Revise the records below so that every instance of "GUI agent" reads "interface agent", and leave everything else unchanged.

_Extracted material_
··········

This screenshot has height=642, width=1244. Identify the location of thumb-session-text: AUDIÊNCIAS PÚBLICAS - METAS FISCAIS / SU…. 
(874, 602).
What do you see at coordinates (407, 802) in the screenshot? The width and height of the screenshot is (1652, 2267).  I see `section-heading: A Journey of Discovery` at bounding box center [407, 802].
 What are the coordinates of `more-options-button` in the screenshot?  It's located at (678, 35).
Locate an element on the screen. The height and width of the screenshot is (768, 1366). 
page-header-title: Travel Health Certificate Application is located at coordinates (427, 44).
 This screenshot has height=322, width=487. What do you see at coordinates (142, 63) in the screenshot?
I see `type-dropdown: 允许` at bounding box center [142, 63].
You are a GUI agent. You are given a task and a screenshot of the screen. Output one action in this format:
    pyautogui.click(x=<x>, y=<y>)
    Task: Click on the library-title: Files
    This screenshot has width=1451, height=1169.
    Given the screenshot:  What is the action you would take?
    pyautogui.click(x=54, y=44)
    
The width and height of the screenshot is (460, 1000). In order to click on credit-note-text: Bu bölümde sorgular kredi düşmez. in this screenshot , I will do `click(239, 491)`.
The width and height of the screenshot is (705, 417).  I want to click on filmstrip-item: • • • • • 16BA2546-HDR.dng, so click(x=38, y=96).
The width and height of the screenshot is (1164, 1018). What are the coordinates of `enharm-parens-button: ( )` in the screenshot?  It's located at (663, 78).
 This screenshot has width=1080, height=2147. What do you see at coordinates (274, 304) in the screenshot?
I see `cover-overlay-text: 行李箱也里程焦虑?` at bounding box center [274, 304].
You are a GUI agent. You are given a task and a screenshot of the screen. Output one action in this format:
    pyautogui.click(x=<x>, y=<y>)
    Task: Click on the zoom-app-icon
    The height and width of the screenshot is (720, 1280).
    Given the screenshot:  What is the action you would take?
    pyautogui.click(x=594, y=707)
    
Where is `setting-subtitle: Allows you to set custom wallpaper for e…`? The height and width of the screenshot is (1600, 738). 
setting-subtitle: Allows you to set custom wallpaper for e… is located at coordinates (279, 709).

··········

_Final answer_
This screenshot has height=642, width=1244. Identify the location of thumb-session-text: AUDIÊNCIAS PÚBLICAS - METAS FISCAIS / SU…. 
(874, 602).
What do you see at coordinates (407, 802) in the screenshot? The width and height of the screenshot is (1652, 2267).  I see `section-heading: A Journey of Discovery` at bounding box center [407, 802].
 What are the coordinates of `more-options-button` in the screenshot?  It's located at (678, 35).
Locate an element on the screen. The height and width of the screenshot is (768, 1366). 
page-header-title: Travel Health Certificate Application is located at coordinates (427, 44).
 This screenshot has height=322, width=487. What do you see at coordinates (142, 63) in the screenshot?
I see `type-dropdown: 允许` at bounding box center [142, 63].
You are a interface agent. You are given a task and a screenshot of the screen. Output one action in this format:
    pyautogui.click(x=<x>, y=<y>)
    Task: Click on the library-title: Files
    This screenshot has width=1451, height=1169.
    Given the screenshot:  What is the action you would take?
    pyautogui.click(x=54, y=44)
    
The width and height of the screenshot is (460, 1000). In order to click on credit-note-text: Bu bölümde sorgular kredi düşmez. in this screenshot , I will do `click(239, 491)`.
The width and height of the screenshot is (705, 417).  I want to click on filmstrip-item: • • • • • 16BA2546-HDR.dng, so click(x=38, y=96).
The width and height of the screenshot is (1164, 1018). What are the coordinates of `enharm-parens-button: ( )` in the screenshot?  It's located at (663, 78).
 This screenshot has width=1080, height=2147. What do you see at coordinates (274, 304) in the screenshot?
I see `cover-overlay-text: 行李箱也里程焦虑?` at bounding box center [274, 304].
You are a interface agent. You are given a task and a screenshot of the screen. Output one action in this format:
    pyautogui.click(x=<x>, y=<y>)
    Task: Click on the zoom-app-icon
    The height and width of the screenshot is (720, 1280).
    Given the screenshot:  What is the action you would take?
    pyautogui.click(x=594, y=707)
    
Where is `setting-subtitle: Allows you to set custom wallpaper for e…`? The height and width of the screenshot is (1600, 738). 
setting-subtitle: Allows you to set custom wallpaper for e… is located at coordinates (279, 709).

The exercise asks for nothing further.